I am a huge fan of Dwight Okita! What a great interview!

Dwight Okita said...

Alison, the blog interview turned out great! Thanks for your support on Prospect. It's great that you included the book trailer too. And as of this week, my book can be ordered on either Amazon or Createspace (

Also thanks to Thomas, Gary and Connie for cheering me on.

Teresa Cypher said...

Great post, Alison. The book sounds very good--what an intriguing premise, Dwight! I find it fascinating that you still prefer to write first drafts in longhand. It seems that longhand would tap into the creative areas of the brain, being so much less measured and precise than printing or typing. And I have seen some longhand that harkens to true artistry. :-) You are the consummate artist, Dwight :-)

Jenny Milchman said...

I love this concept--and the way it makes sense of the enigmatic title. The book sounds very cool--definitely one I want to read.

Catherine Stine said...

Dwight's premise is very creative--I love author artists. I'm one too, and I think there's something quite fortuitous about that visual narrative connection.

Alison DeLuca said...

I agree, Catherine - Dwight brings artistic vision to his writing, adding extra layers to the story.

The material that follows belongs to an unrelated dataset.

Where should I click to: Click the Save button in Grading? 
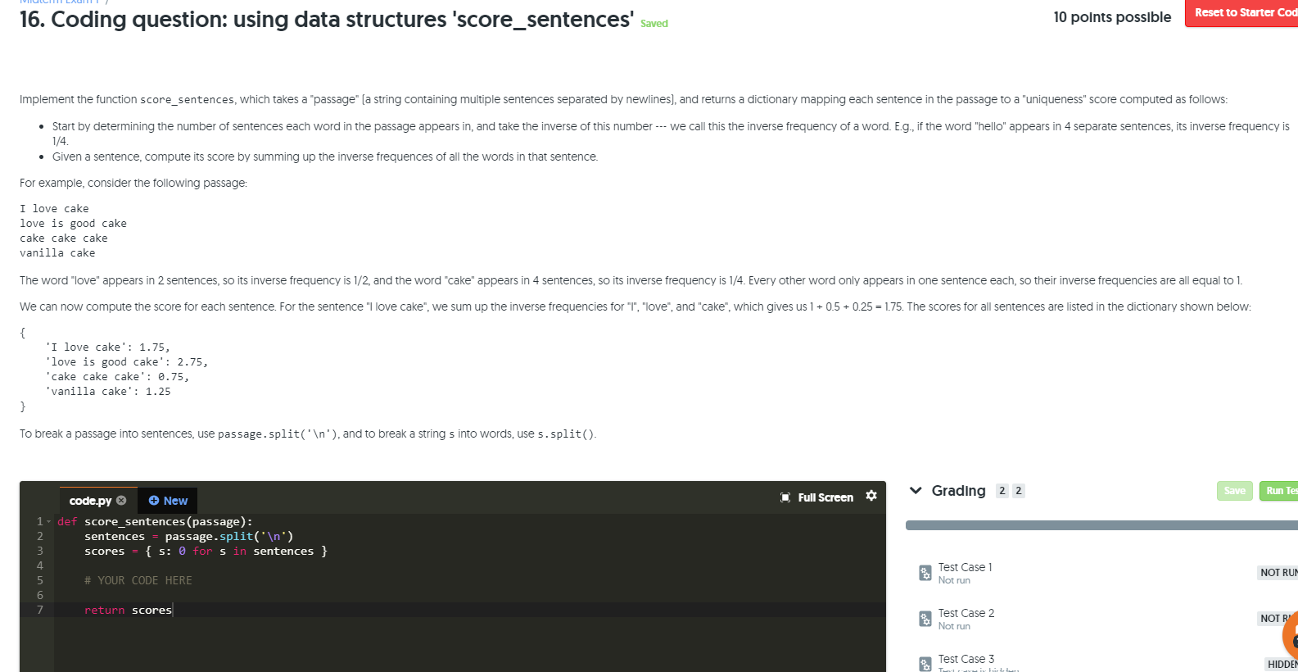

Lisa Zhang Wharton said...

ALison and Dwight, this is really a great interview. I get to know Dwight a little better and watch the beautiful trailor once again. I will feature his book in my blog soon.

Lisa Zhang Wharton said...

Alison, can you insert my blog in your Blog List?
I will feature your book soon.

Dwight Okita said...

Thanks for everyone's comments. Alison's blog is a very popular place!

Anonymous said...

Dwight and I have been in each other's iives for 18 years. Not only are we connected as close personal friends but we also share our Japanese culture which incudes the unique Japanese esthetic of simplicity and beauty. I believe his art/writing is so drenched in that esthetic. If you are familiar with the films of any Japanese directors, such as Mizoguchi for example, emerging will be similar themes and images that Dwight so skillfully evokes. They are timeless....Love, Loss, Longing, Textural and cinematic, yet, simply stated. Mariko

Dwight Okita said...

Mariko, thanks for your lovely post. And making the connection between my writing and my Japanese roots.